ECLI:NL:TNORARL:2016:16 Kamer voor het notariaat Arnhem-Leeuwarden KL RK 16/29

ECLI: ECLI:NL:TNORARL:2016:16
Datum uitspraak: 24-06-2016
Datum publicatie: 28-06-2016
Zaaknummer(s): KL RK 16/29
Onderwerp: Registergoed
Beslissingen: Klacht ongegrond
Inhoudsindicatie:   De klacht dat de notaris tot het moment van indiening van de klacht geen afschrift van de akte van doorhaling heeft verstrekt is ongegrond, omdat klagers uitdrukkelijk hadden verzocht om toezending van de originele akte van doorhaling. Aangezien authentieke akten niet naar partijen mogen worden gezonden, heeft de notaris dit verzoek terecht geweigerd.   De notaris heeft zich ingespannen om een vervanging van het door klagers gevraagde originele bewijs van eigendom te vinden. Daarmee heeft de notaris zorgvuldig gehandeld en zelfs meer gedaan dan van hem behoefde te worden verwacht.

KAMER VOOR HET NOTARIAAT IN HET RESSORT ARNHEM-LEEUWARDEN

Kenmerk: KL RK 16/29

Beslissing van de Kamer voor het notariaat in het ressort Arnhem-Leeuwarden op de klacht van

[…] en […] ,    

beiden wonende te […],

klagers,

tegen

mr. […] ,

notaris te […].

Partijen zullen verder als ‘klagers’ en ‘de notaris’ worden aangeduid.

1. De procedure

Het verloop van de procedure blijkt uit:

-        de brief met bijlagen van klagers van 16 maart 2016, waarin de klacht tegen de notaris is neergelegd;

-        de brief van de notaris van 23 maart 2016;

-        de brief met bijlagen van klagers van 30 maart 2016;

-        de mondelinge behandeling van de klacht op 11 mei 2016, waarbij de notaris is verschenen. Klagers hebben verzocht om uitstel van de mondelinge behandeling. In het verzoek is onvoldoende aanleiding gezien om de mondelinge behandeling uit te stellen. Klagers zijn niet verschenen.

2. De feiten

2.1 Gelet op hetgeen klagers en de notaris over en weer hebben aangevoerd en op basis van de daarbij overgelegde stukken en de behandeling ter zitting, gaat de kamer uit van de volgende feiten.

2.2 Klagers hebben hun appartement aan […] te […] verkocht.
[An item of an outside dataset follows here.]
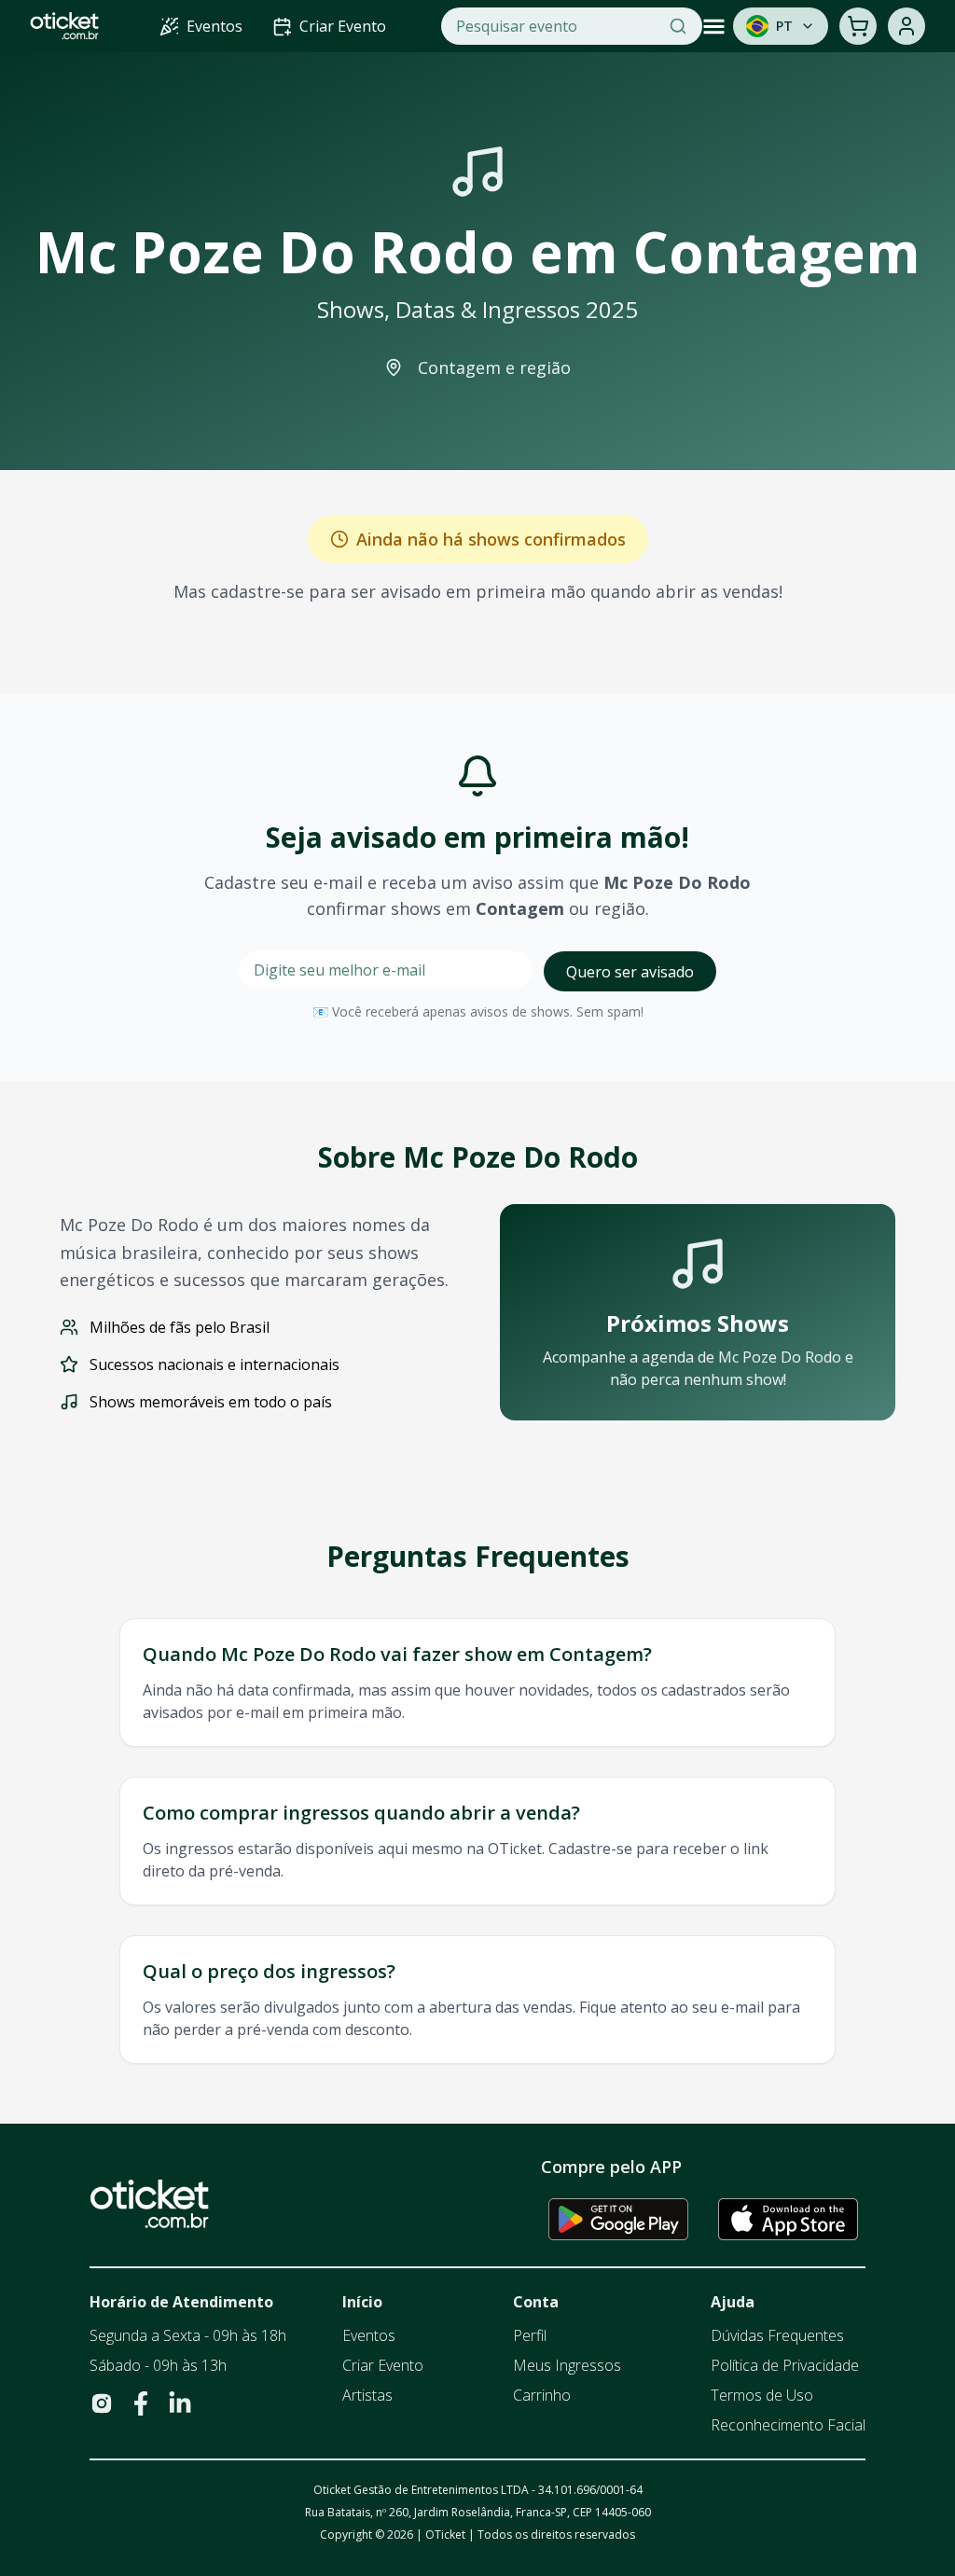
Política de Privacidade (785, 2365)
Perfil (530, 2335)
Op 6 november 2015 is de akte van levering van het appartementsrecht gepasseerd door de notaris.

2.3 De akte van doorhaling van de hypotheek is op 21 maart 2016 verleden voor de notaris.

2.4 Eind maart 2016 heeft de notaris afschriften van de leveringsakte en de akte van doorhaling aan klagers verstrekt.

3. De klacht en het verweer

3.1 De klacht valt in vier onderdelen uiteen.

Klachtonderdeel 1: geen afschrift van transportakte verstrekt

Klagers verwijten de notaris dat hij ondanks diverse verzoeken van klagers geen afschrift heeft verstrekt van de transportakte. Pas na indiening van deze klacht heeft de notaris het gevraagde afschrift verstrekt. De in de wet voorgeschreven tekst: “uitgegeven voor woordelijk gelijkluidend afschrift” ontbreekt echter op de afschriften.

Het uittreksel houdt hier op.